出題 A >> エントリから、文字列「target」を含む行をすべて抜き出してください。

***** ページ *****

見出し画像

C3.ai (AI) 決算解説

今回は3月2日に発表されたC3.ai (AI) のFY2021Q3の決算解説をしていきたいと思います。

なお、AIについては過去に徹底分析した記事を書いてますので宜しければこちらも是非。様々な切り口から財務分析をしており、活きたグロース株を使った財務分析の実践的教材としても使えると思います。また、本記事の後半で記載する決算解説記事に関しては、恐らくこの徹底分析記事の後半をしっかりと読んで頂いた方が頭に入りやすいかと思うので、本記事公開から2日間程度、定期購読マガジン購読者の方には追加料金なしで見れるように設定したいと思います。この機会に是非読んでみて下さい。

ということで、前半で決算の事実関係の確認、後半ではより深く決算のポイントや今回の決算に対してどう解釈すべきか私なりの所感も書いていきたいと思います。

FY2021Q3決算概要

概要については、ユーエスさんのツイートをお借りします(ユーエスさんいつもありがとうございます)。

***** 表示エントリ *****

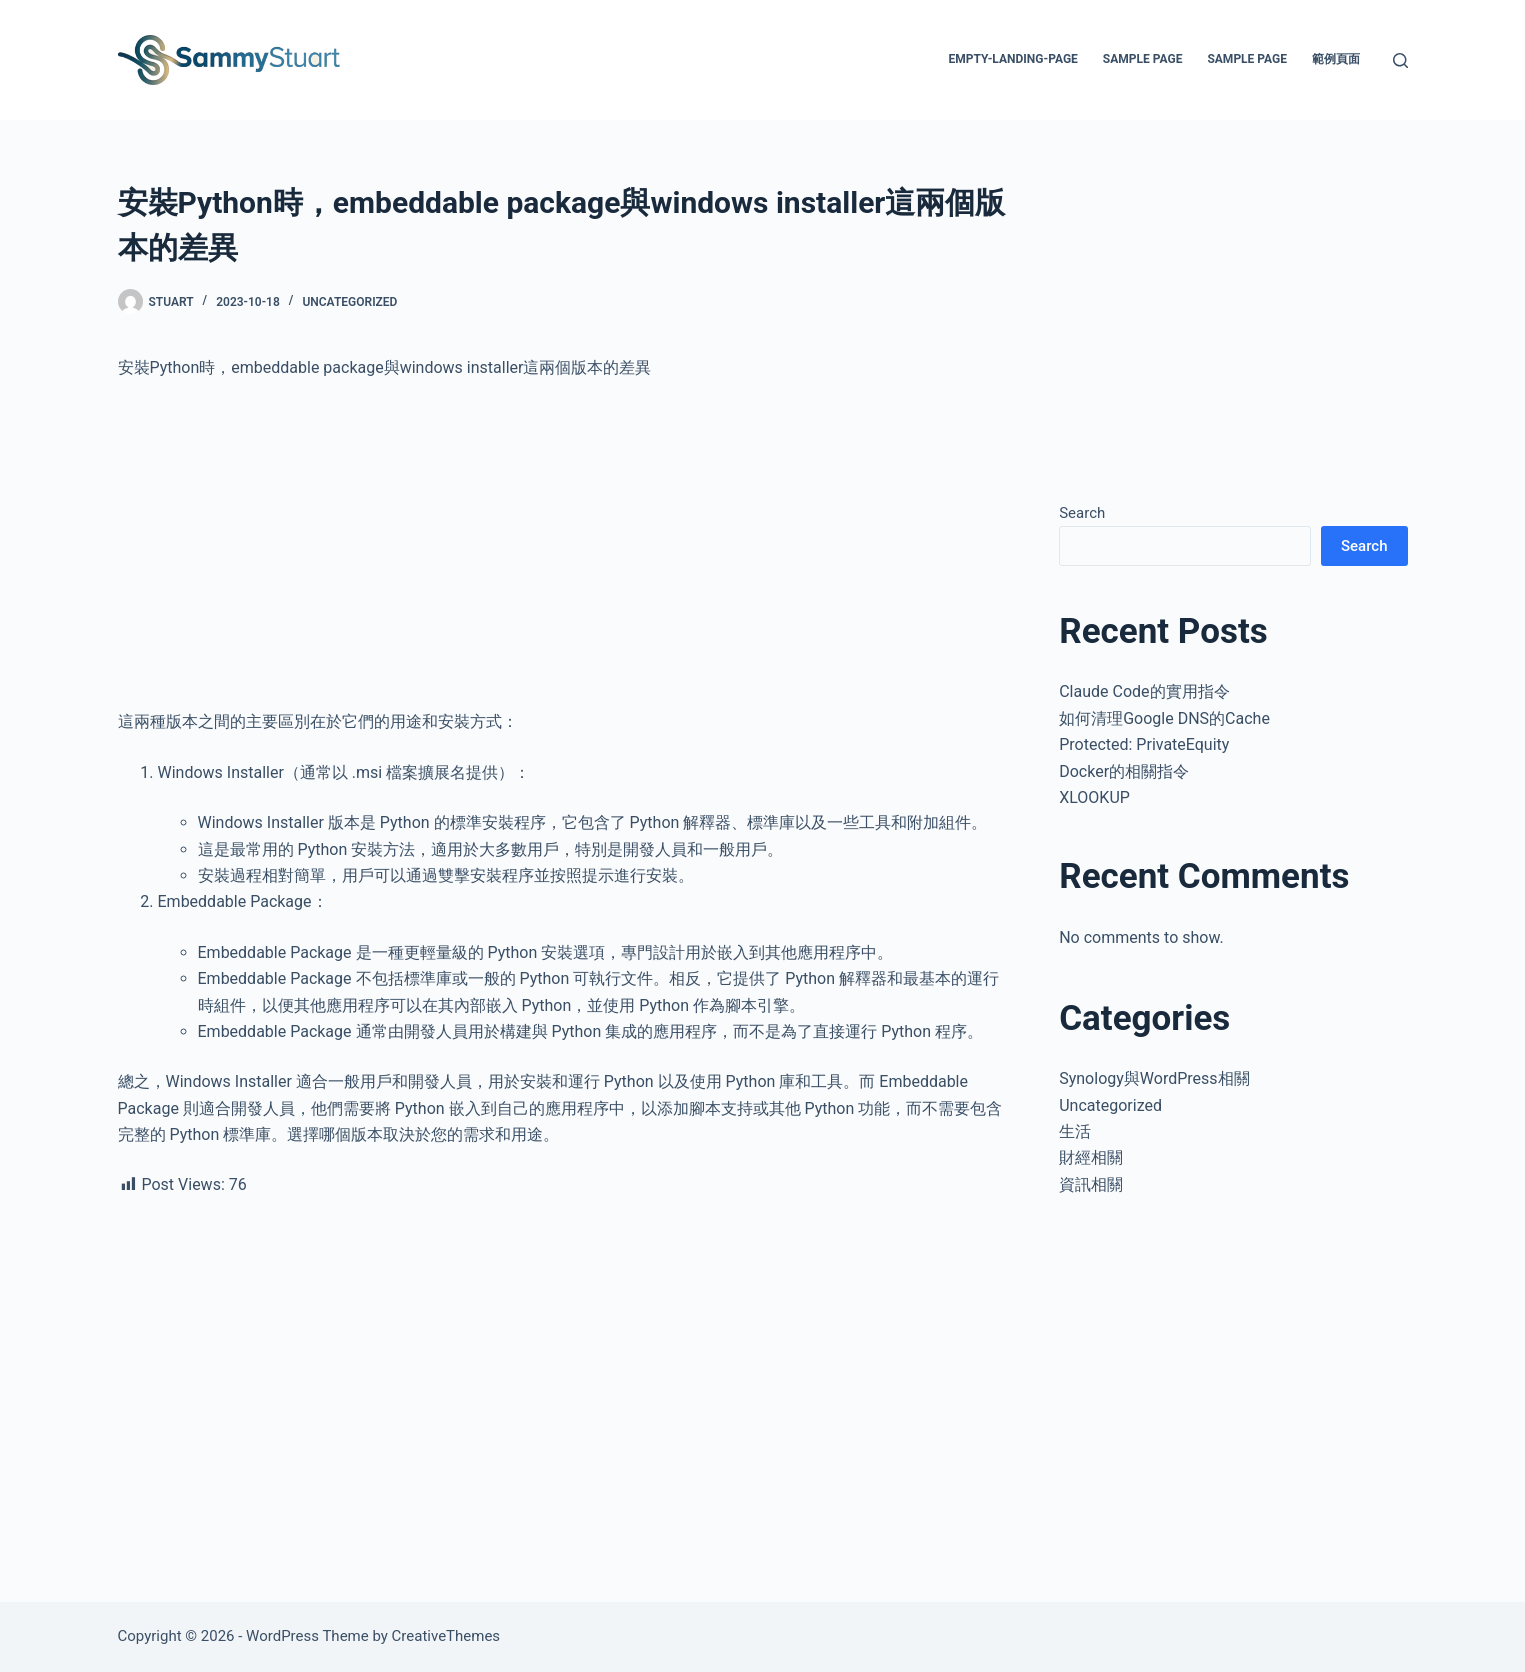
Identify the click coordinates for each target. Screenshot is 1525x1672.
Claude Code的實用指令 (1144, 691)
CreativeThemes (446, 1636)
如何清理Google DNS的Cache (1164, 718)
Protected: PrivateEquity (1144, 744)
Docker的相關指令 (1124, 771)
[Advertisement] (563, 545)
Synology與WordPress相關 (1154, 1078)
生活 (1075, 1131)
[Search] (1400, 60)
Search (1082, 513)
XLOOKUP (1094, 797)
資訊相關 (1091, 1184)
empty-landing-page (1012, 59)
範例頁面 (1336, 59)
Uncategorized (349, 302)
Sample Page (1143, 59)
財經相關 (1091, 1157)
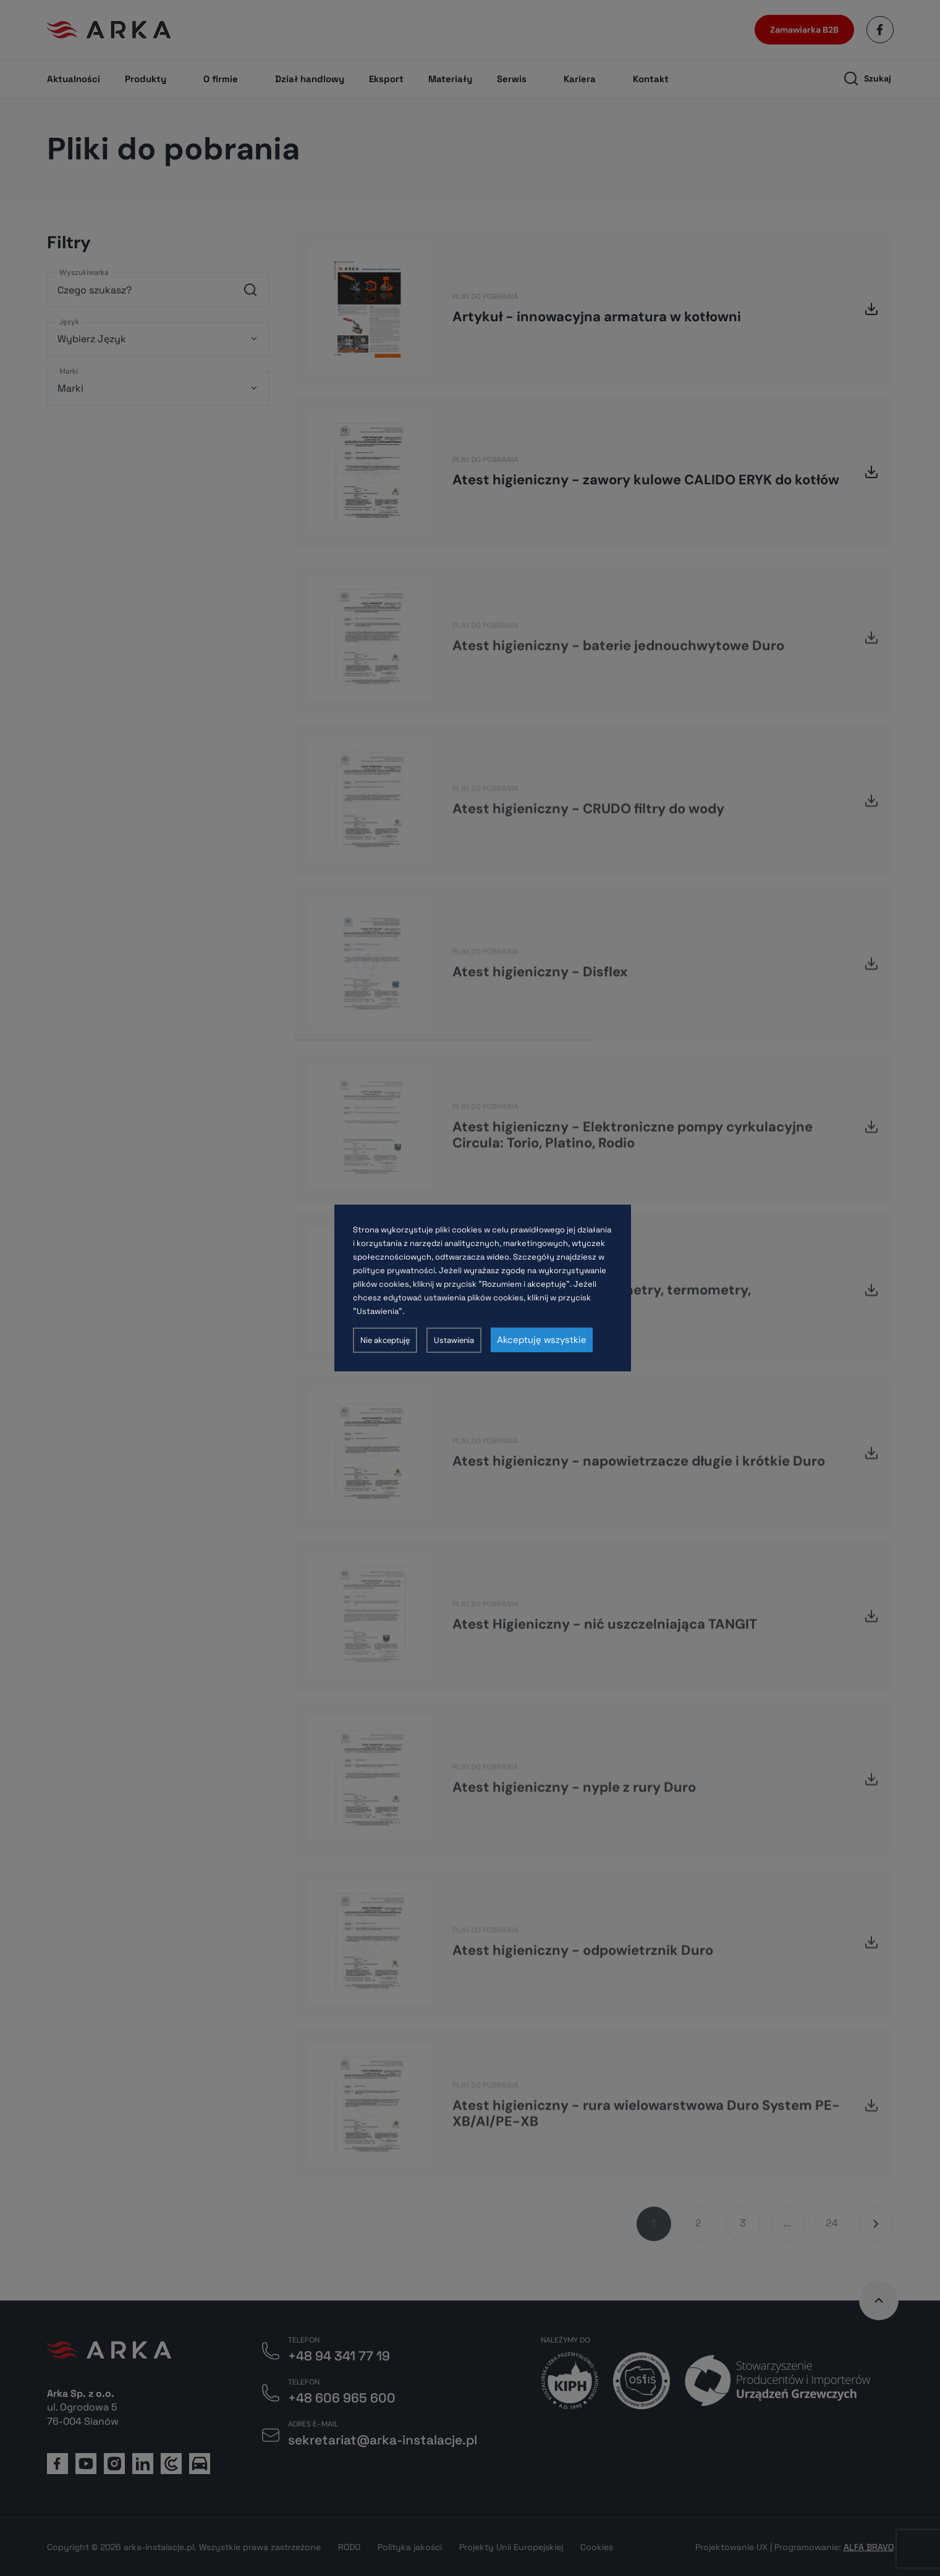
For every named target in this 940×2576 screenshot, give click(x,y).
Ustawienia (454, 1340)
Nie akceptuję (385, 1340)
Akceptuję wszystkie (541, 1340)
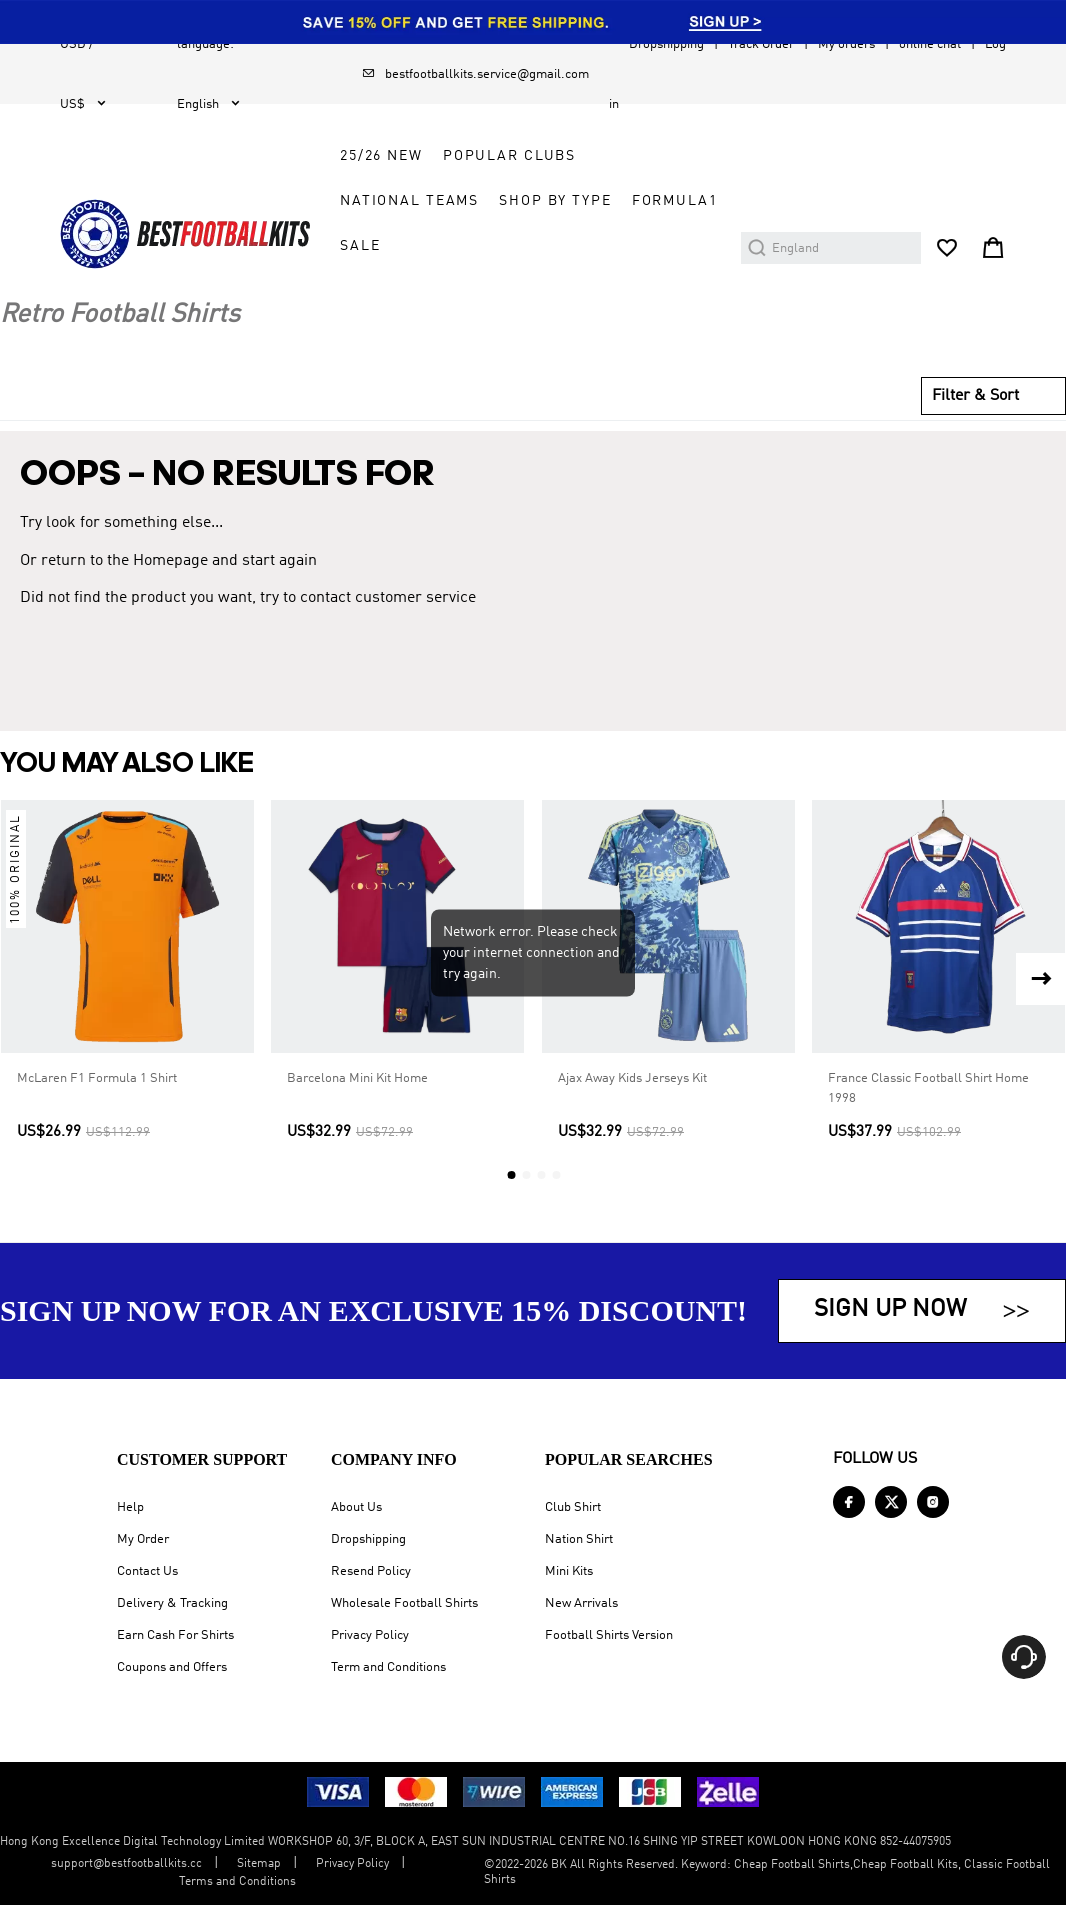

*****

出題 B >> ページによると、C3.aiのFY2021Q3の決算は何月何日に発表されたか。

正解 A >>
Identify the click coordinates for each target. Screenshot is 1525x1672.
For every named target in this 940×2576 screenshot, give click(x,y).

正解 B >> 3月2日。